> **TASK ITEM**: Reproduce the stretch of the listing from the line containing "Locate an element on the screen. Image" through the line containing "pattern-foot-2: FOOT PAD", renaming "screen" as "display" and leaving everything else unchanged. Omit the pictures from your answer.

> **MATERIAL PROVIDED**:
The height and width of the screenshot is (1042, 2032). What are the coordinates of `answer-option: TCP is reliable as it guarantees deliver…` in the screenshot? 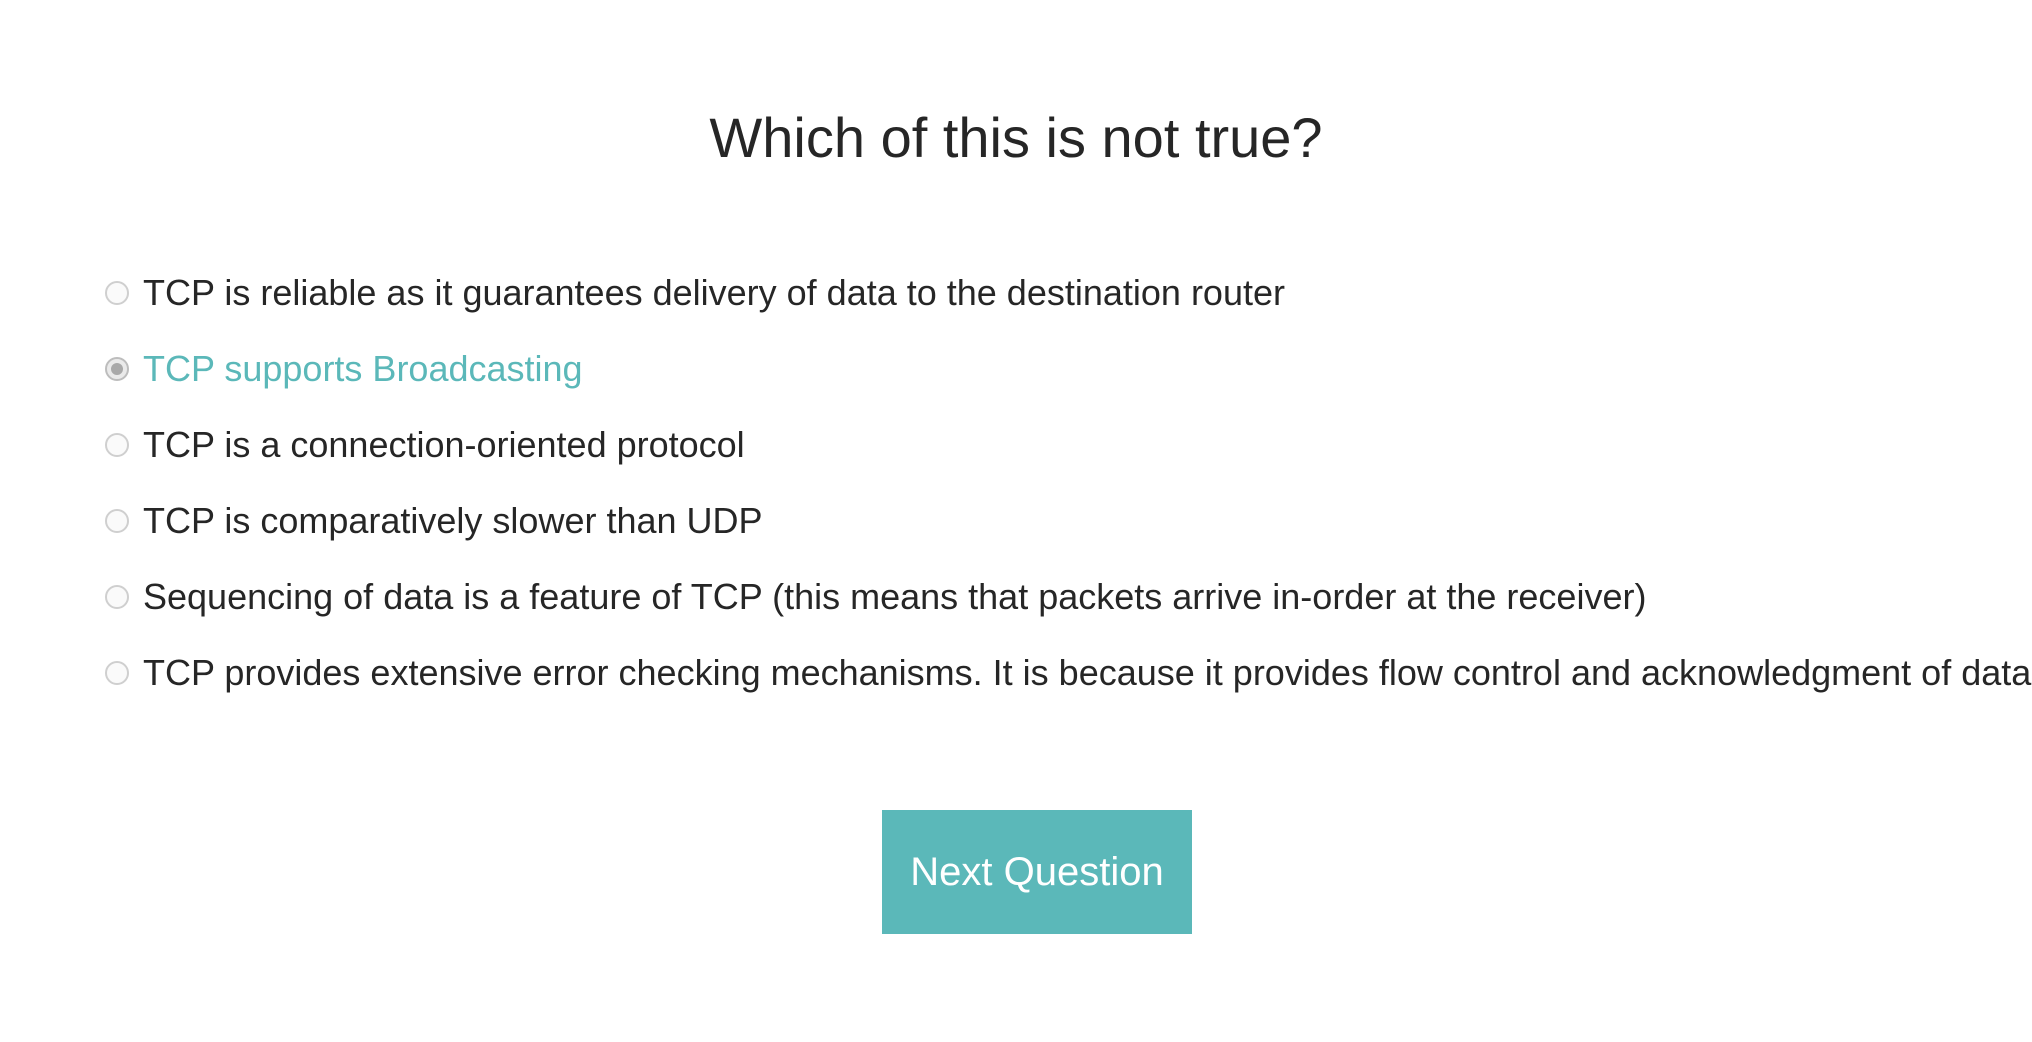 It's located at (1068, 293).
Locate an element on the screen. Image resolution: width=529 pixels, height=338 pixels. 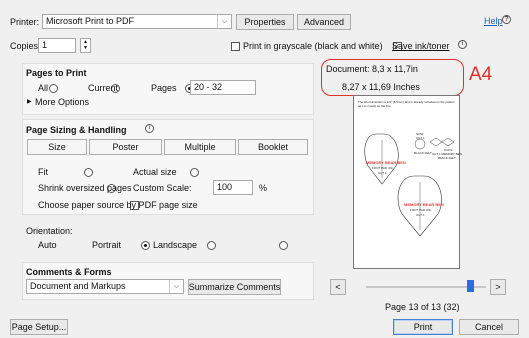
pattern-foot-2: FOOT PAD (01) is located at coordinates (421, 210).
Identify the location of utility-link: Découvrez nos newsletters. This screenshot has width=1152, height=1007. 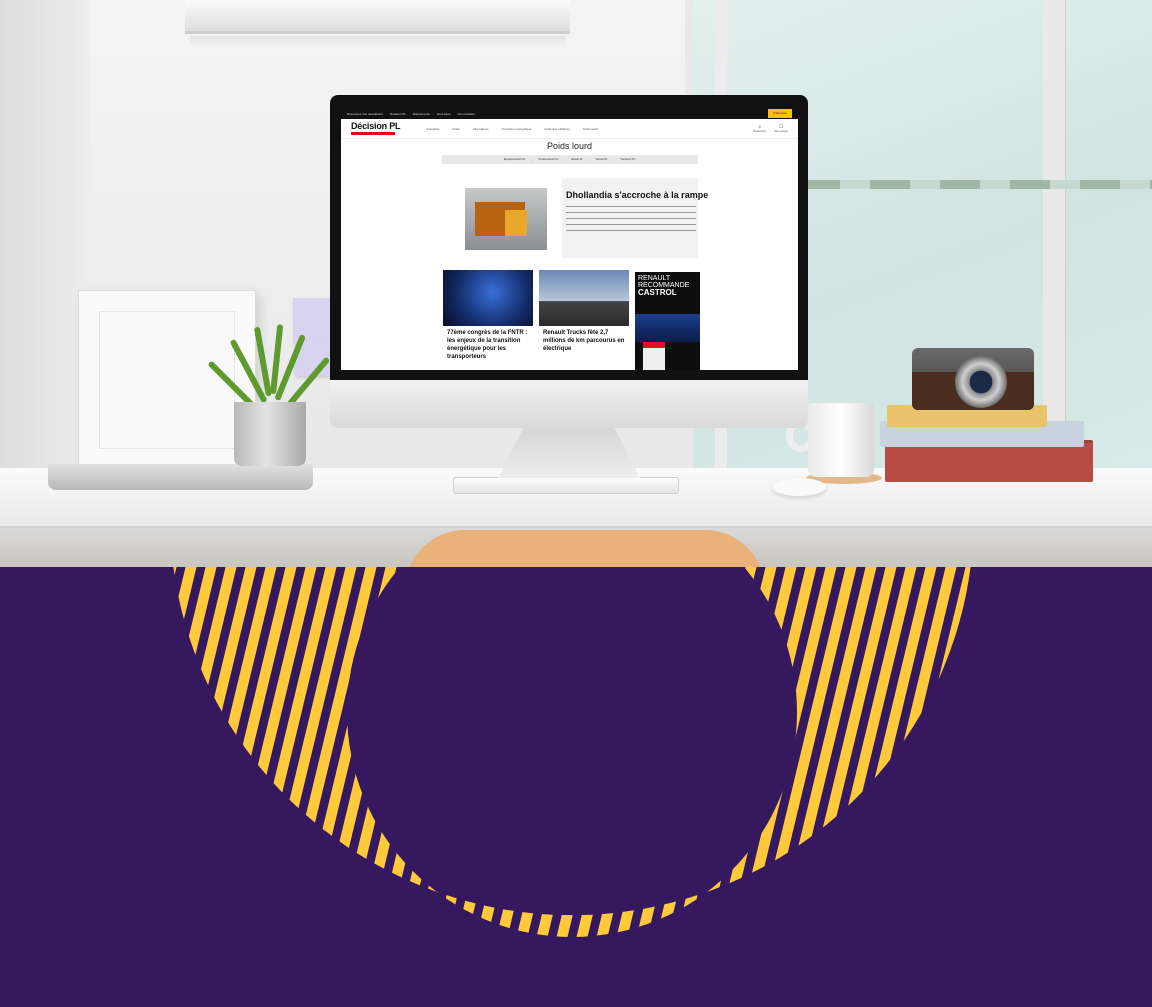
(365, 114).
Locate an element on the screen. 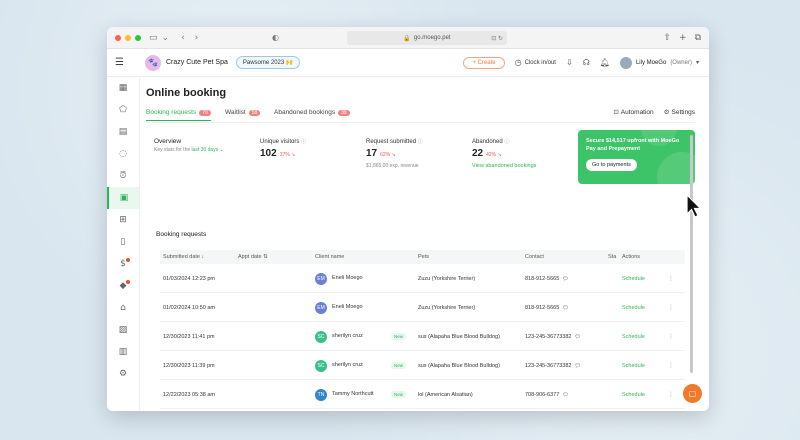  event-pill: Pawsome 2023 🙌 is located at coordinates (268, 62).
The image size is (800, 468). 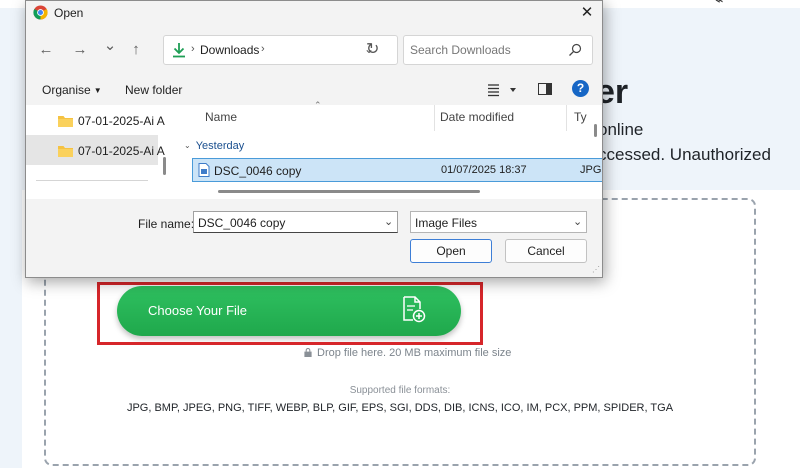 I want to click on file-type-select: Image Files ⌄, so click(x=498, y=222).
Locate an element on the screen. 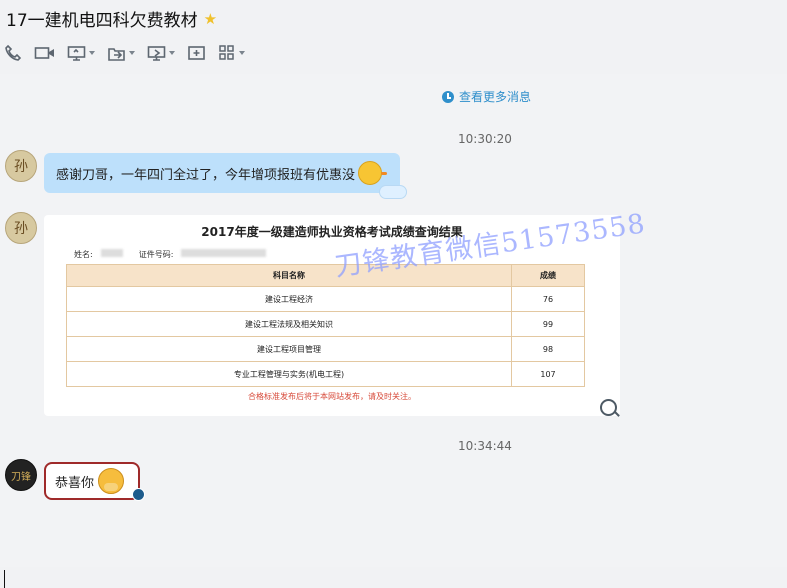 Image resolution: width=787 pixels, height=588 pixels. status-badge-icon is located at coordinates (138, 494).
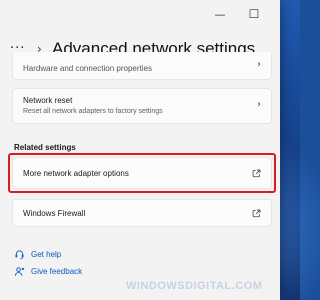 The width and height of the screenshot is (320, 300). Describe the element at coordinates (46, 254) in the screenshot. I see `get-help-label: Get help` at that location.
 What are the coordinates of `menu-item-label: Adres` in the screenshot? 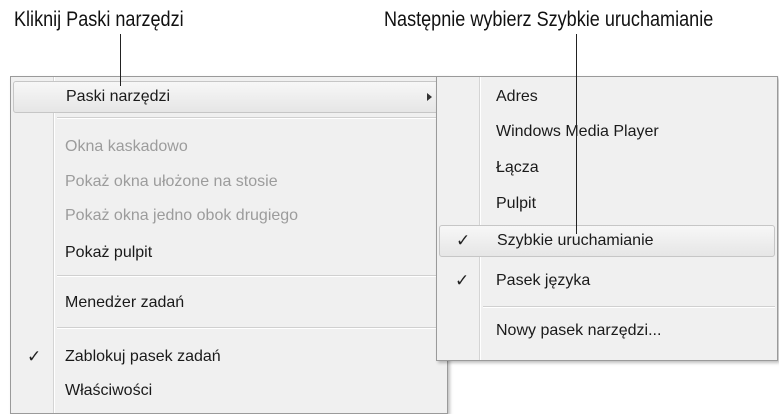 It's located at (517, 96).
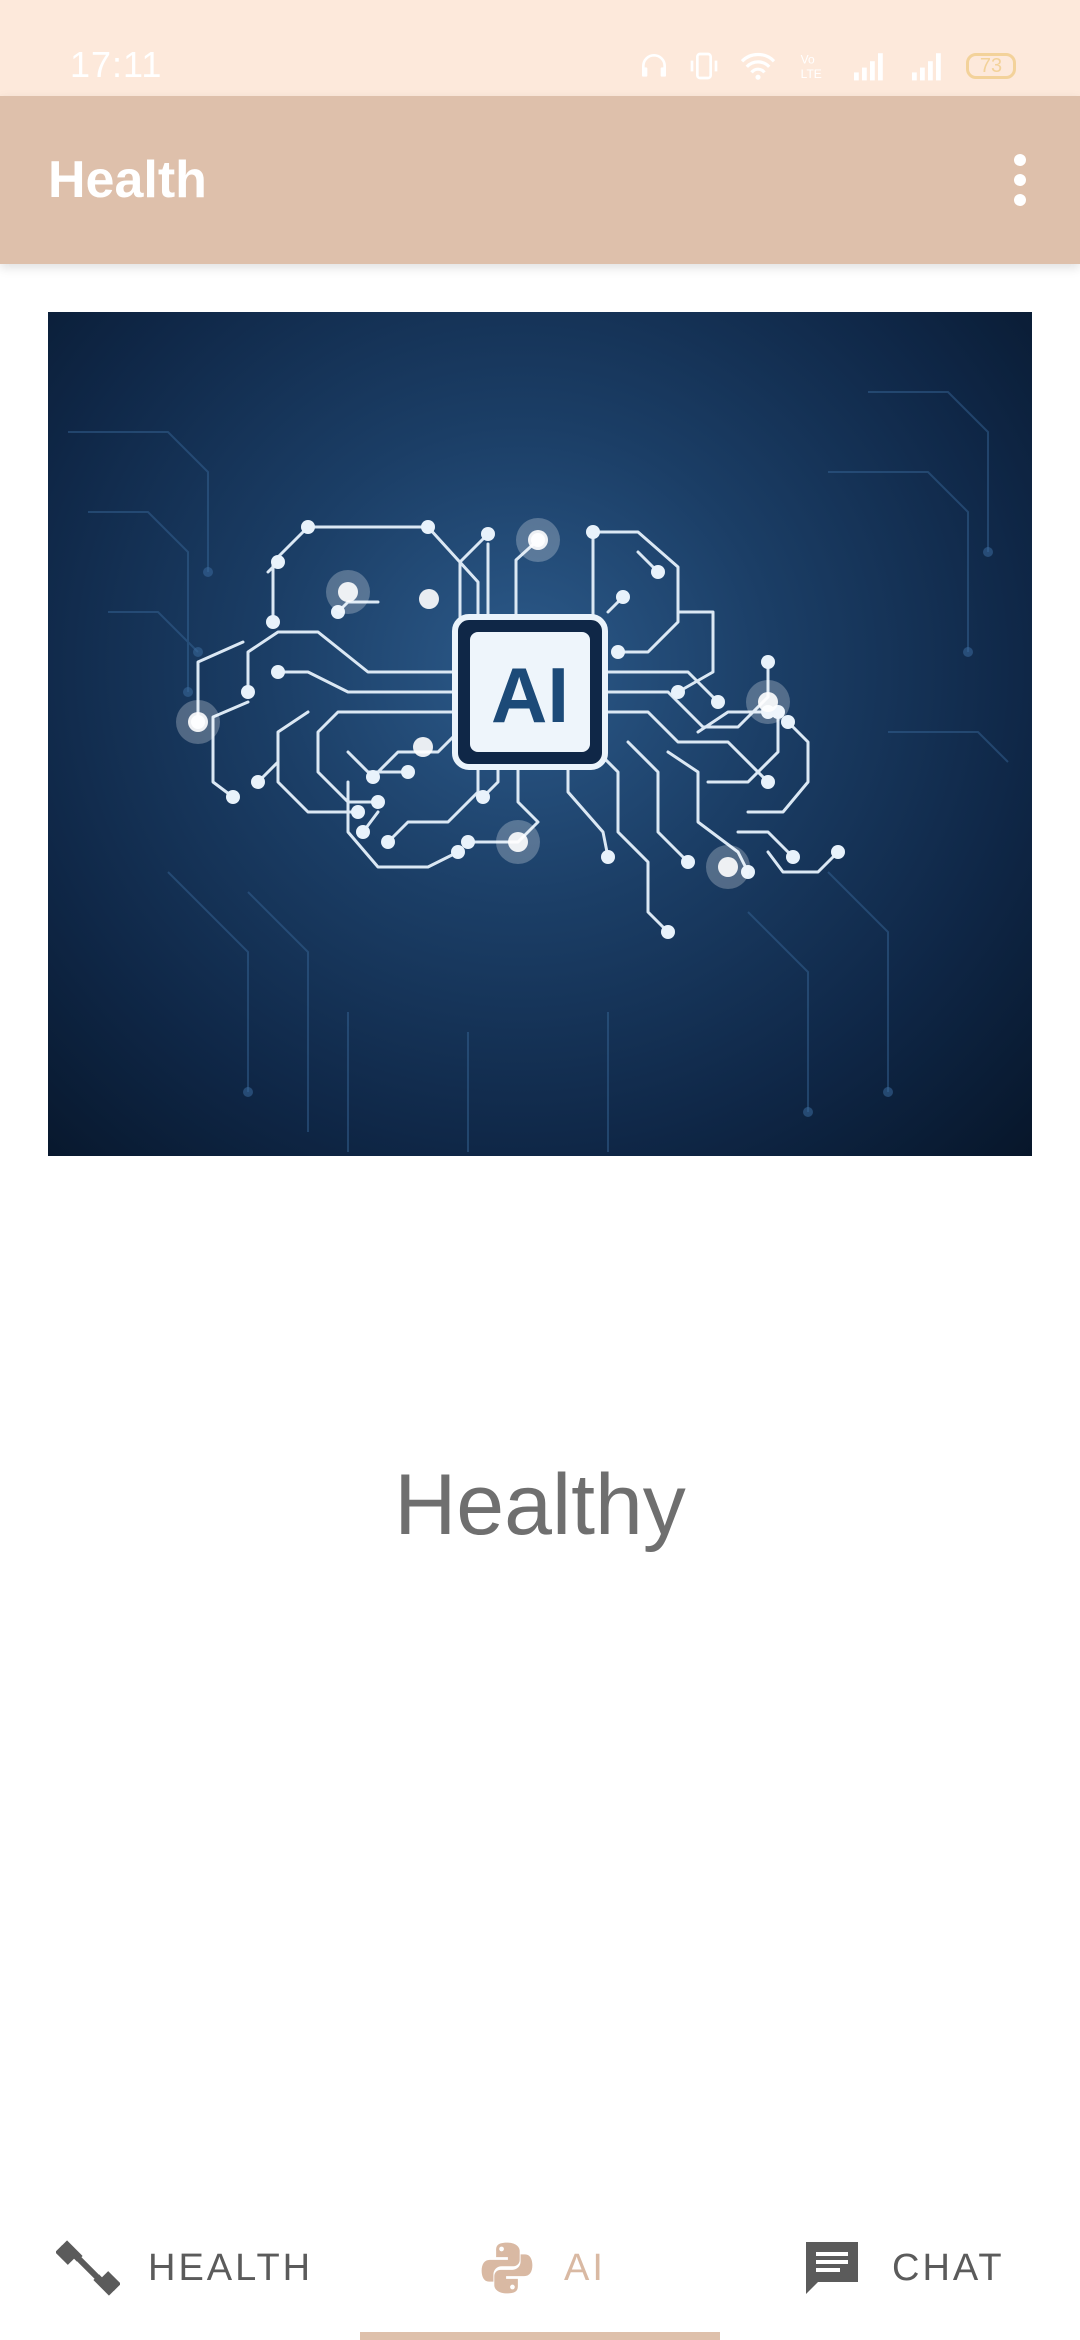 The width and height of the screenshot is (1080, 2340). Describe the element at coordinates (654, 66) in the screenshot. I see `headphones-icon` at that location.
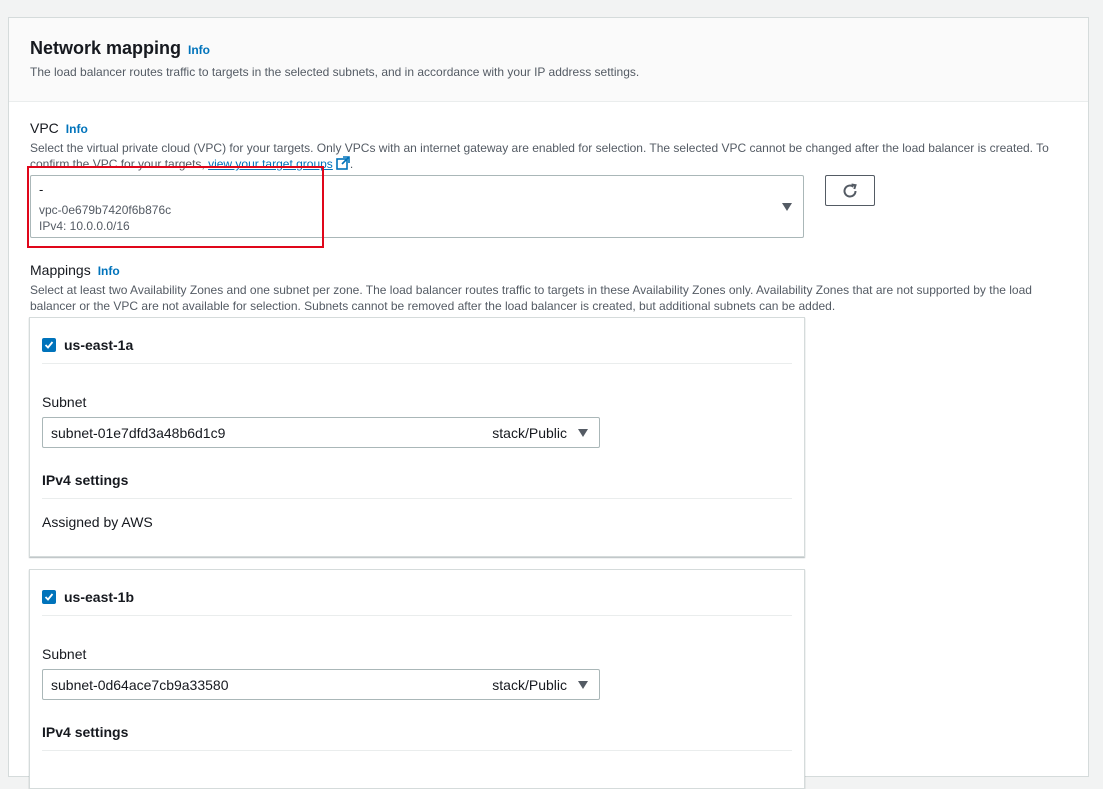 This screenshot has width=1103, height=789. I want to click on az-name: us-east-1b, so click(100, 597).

> **ANSWER FOR THIS EXERCISE**:
Locate an element on the display. Image resolution: width=529 pixels, height=338 pixels. 
pattern-foot-2: FOOT PAD (01) is located at coordinates (421, 210).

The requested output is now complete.